- ENTRIES SUPPLIED
□ □ □ □ □
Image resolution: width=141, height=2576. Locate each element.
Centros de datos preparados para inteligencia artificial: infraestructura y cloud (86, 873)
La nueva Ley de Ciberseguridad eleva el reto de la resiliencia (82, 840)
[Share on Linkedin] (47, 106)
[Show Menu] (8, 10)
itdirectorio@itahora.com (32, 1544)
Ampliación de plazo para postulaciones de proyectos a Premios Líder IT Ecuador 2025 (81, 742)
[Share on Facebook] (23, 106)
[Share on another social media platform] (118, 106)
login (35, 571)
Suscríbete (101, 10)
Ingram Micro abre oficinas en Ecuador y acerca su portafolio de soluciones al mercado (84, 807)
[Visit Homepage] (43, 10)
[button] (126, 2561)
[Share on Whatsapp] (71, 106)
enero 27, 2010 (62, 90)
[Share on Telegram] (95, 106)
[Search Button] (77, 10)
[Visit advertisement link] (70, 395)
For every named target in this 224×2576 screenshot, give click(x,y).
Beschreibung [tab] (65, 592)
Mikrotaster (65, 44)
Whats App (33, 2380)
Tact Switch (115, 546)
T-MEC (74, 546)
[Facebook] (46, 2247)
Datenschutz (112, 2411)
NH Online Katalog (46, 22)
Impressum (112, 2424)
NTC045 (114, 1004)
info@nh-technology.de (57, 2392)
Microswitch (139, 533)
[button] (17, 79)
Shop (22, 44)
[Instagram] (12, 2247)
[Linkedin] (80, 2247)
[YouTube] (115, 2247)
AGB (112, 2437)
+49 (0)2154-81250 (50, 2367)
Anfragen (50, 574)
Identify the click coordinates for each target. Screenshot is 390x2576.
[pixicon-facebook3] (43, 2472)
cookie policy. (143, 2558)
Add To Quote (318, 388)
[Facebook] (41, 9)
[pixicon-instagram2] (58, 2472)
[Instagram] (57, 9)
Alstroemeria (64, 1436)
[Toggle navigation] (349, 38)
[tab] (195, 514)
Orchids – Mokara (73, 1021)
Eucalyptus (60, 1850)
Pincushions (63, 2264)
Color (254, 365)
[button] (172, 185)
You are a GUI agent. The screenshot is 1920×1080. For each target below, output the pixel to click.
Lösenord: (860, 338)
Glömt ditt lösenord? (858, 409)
□ □ □ □ □
- WHAT TO DO
Please copy out the records exactly as they appear.

- EXERCISE RESPONSE
Image resolution: width=141, height=2576. Locate each element.
Centros de datos preparados para inteligencia artificial: infraestructura y cloud (86, 873)
La nueva Ley de Ciberseguridad eleva el reto de la resiliencia (82, 840)
[Share on Linkedin] (47, 106)
[Show Menu] (8, 10)
itdirectorio@itahora.com (32, 1544)
Ampliación de plazo para postulaciones de proyectos a Premios Líder IT Ecuador 2025 (81, 742)
[Share on Facebook] (23, 106)
[Share on another social media platform] (118, 106)
login (35, 571)
Suscríbete (101, 10)
Ingram Micro abre oficinas en Ecuador y acerca su portafolio de soluciones al mercado (84, 807)
[Visit Homepage] (43, 10)
[button] (126, 2561)
[Share on Whatsapp] (71, 106)
enero 27, 2010 (62, 90)
[Share on Telegram] (95, 106)
[Search Button] (77, 10)
[Visit advertisement link] (70, 395)
For every named target in this 224×2576 screenshot, give click(x,y).
Beschreibung [tab] (65, 592)
Mikrotaster (65, 44)
Whats App (33, 2380)
Tact Switch (115, 546)
T-MEC (74, 546)
[Facebook] (46, 2247)
Datenschutz (112, 2411)
NH Online Katalog (46, 22)
Impressum (112, 2424)
NTC045 (114, 1004)
info@nh-technology.de (57, 2392)
Microswitch (139, 533)
[button] (17, 79)
Shop (22, 44)
[Instagram] (12, 2247)
[Linkedin] (80, 2247)
[YouTube] (115, 2247)
AGB (112, 2437)
+49 (0)2154-81250 (50, 2367)
Anfragen (50, 574)
Identify the click coordinates for each target. Screenshot is 390x2576.
[pixicon-facebook3] (43, 2472)
cookie policy. (143, 2558)
Add To Quote (318, 388)
[Facebook] (41, 9)
[pixicon-instagram2] (58, 2472)
[Instagram] (57, 9)
Alstroemeria (64, 1436)
[Toggle navigation] (349, 38)
[tab] (195, 514)
Orchids – Mokara (73, 1021)
Eucalyptus (60, 1850)
Pincushions (63, 2264)
Color (254, 365)
[button] (172, 185)
You are a GUI agent. The screenshot is 1920×1080. For each target below, output the pixel to click.
Lösenord: (860, 338)
Glömt ditt lösenord? (858, 409)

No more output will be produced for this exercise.